The Maldivian president, with environment minister Batilda Burian of Tanzania and Charity Kaluki Ngilu, Kenya’s minister of water and irrigation, formed a dynamic high-level panel in this, the last of the Development and Climate (D&C) Days discussions.

Each of the speakers represented one of the countries most vulnerable to climate impacts. When asked by IIED Director Camilla Toulmin what they would like to see coming from the talks, water formed a common theme.

President Nasheed, who recently held an underwater cabinet meeting to boost awareness of climate impacts in low-lying islands like the Maldives, reminded the room that if a firm climate decision was not made soon, his 200-island nation faced catastrophe. The highest point on any of them is just 1.5 metres.

He also pledged that the Maldives would become carbon neutral in a decade.

Ngilu said that Kenya was seeing serious climate impacts, including rising sea levels at the coast, extreme weather events becoming more extreme, and drought leading to deforestation.

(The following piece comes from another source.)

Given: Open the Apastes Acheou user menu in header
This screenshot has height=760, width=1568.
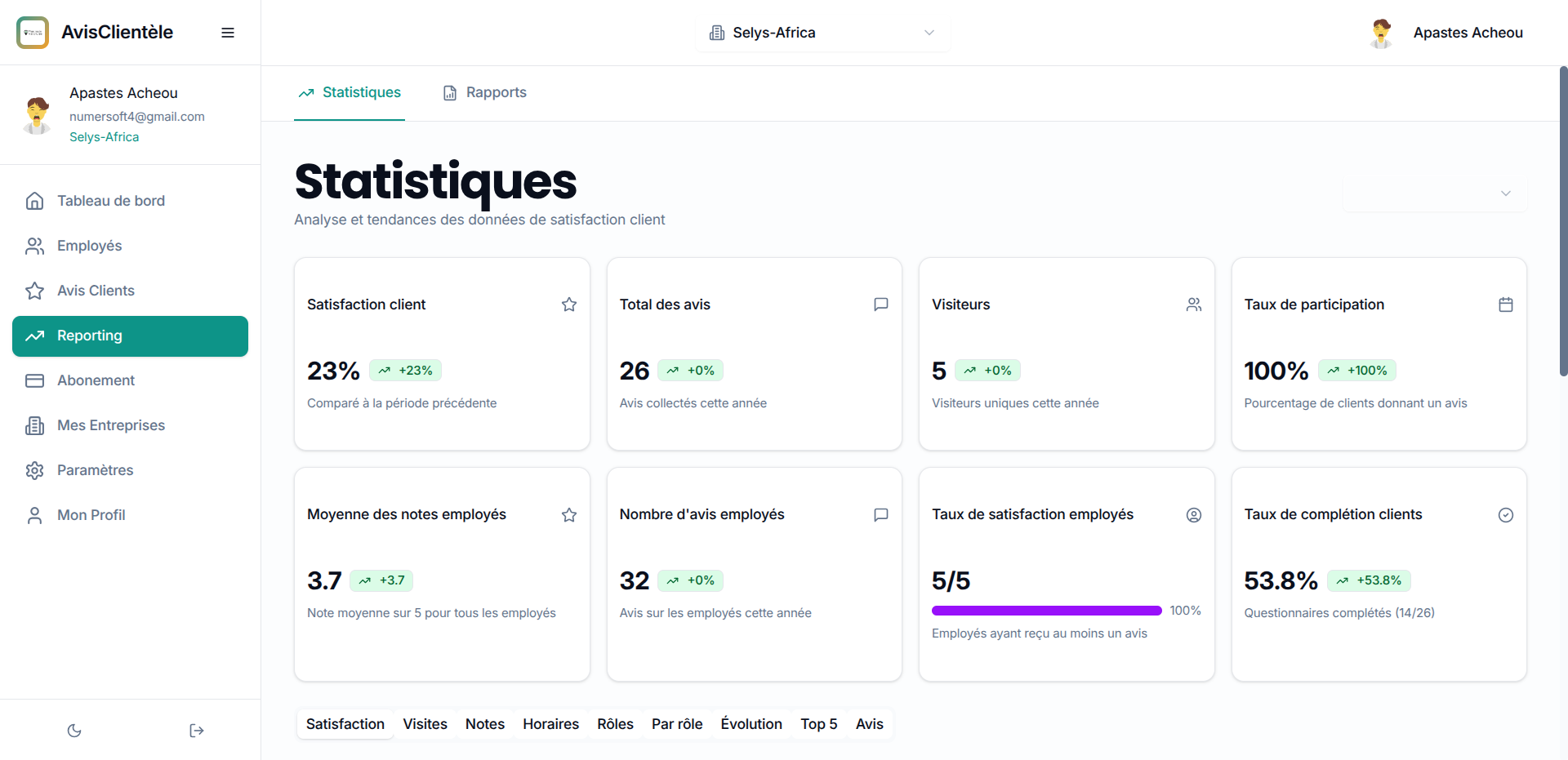Looking at the screenshot, I should click(1447, 33).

The COP was a good platform for the most vulnerable countries, she felt. She listed a number of necessary outcomes the talks would have to ensure for Kenya. These included support for adaptation and food security, and binding commitments on significant reduction of emissions by industrialised countries.

Water recycling and desalinisation were also key, she said. And a basket of support would be needed to cushion countries in the same plight. With other nations, Kenya was calling for adaptation funding amounting to 1.5 per cent of developed nations’ GDP.

Ngilu stressed that this was not a case of begging bowls. Along with other most vulnerable countries, Kenya came to the table with programmes to develop with partners, and mutual funding.

‘It is,’ she said, ‘in our collective interest to take care of the climate system.’

Batilda Burian said that the Tanzanian climate was changing, as noted in shifting weather patterns. The country has lost half its cattle — key to the livelihoods of its many pastoralists — and wildlife were also becoming affected.

The Hadzabe, indigenous hunter-gatherers who live in the Tanzanian bush, were suffering as their food sources disappeared.

Any outcomes from the negotiations had to be inclusive and just, she said.

In the final week of COP15 — when the world finally seems to be waking up to what climate vulnerability actually means — the last act of the talks is anything but clear. These countries, burdened by the ongoing effects of climate uncertainty, have ended up struggling with ‘climate talk uncertainty’, too.

Other events at Day 4 of D&C Days included sessions on moving to a low-carbon pathway, alternative financing for adaptation,and the role of the private sector in adaptation; and the nonstop Parallel Film Festival, ending with the feature film EarthKeepers.